── Supplied data ──

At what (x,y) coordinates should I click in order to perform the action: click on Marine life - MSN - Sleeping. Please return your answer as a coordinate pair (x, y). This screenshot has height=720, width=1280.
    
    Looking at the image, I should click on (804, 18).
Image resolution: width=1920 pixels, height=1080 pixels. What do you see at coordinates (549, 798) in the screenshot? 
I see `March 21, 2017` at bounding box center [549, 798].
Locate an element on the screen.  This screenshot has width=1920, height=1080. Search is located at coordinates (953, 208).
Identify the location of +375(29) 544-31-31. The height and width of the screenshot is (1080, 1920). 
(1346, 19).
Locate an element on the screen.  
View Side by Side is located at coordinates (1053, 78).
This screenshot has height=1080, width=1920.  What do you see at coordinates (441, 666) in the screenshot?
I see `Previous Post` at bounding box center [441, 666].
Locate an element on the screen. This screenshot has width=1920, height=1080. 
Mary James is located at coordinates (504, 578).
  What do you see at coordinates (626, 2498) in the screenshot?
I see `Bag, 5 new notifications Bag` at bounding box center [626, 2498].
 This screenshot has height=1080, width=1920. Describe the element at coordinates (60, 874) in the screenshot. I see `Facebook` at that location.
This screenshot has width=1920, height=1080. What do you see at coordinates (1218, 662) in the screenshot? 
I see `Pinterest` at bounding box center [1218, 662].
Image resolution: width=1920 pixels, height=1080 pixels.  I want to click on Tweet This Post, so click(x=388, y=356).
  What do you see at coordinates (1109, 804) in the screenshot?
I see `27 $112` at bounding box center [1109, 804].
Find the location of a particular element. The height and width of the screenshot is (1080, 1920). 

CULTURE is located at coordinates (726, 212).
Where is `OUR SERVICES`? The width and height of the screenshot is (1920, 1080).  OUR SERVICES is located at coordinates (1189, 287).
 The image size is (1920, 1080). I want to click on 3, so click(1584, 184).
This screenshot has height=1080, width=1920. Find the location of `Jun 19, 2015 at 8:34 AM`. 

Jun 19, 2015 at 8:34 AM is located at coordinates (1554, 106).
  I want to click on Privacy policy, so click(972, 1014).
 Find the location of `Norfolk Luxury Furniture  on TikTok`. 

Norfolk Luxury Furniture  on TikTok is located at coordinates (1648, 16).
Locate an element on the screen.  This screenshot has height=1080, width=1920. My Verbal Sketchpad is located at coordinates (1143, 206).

───

- **Problem requirements**
Show each line of the data above that contains the word "want".

- **Result below**
Image resolution: width=1920 pixels, height=1080 pixels.  I want to click on Tweet This Post, so click(x=388, y=356).
 The image size is (1920, 1080). I want to click on 3, so click(1584, 184).
  I want to click on Privacy policy, so click(972, 1014).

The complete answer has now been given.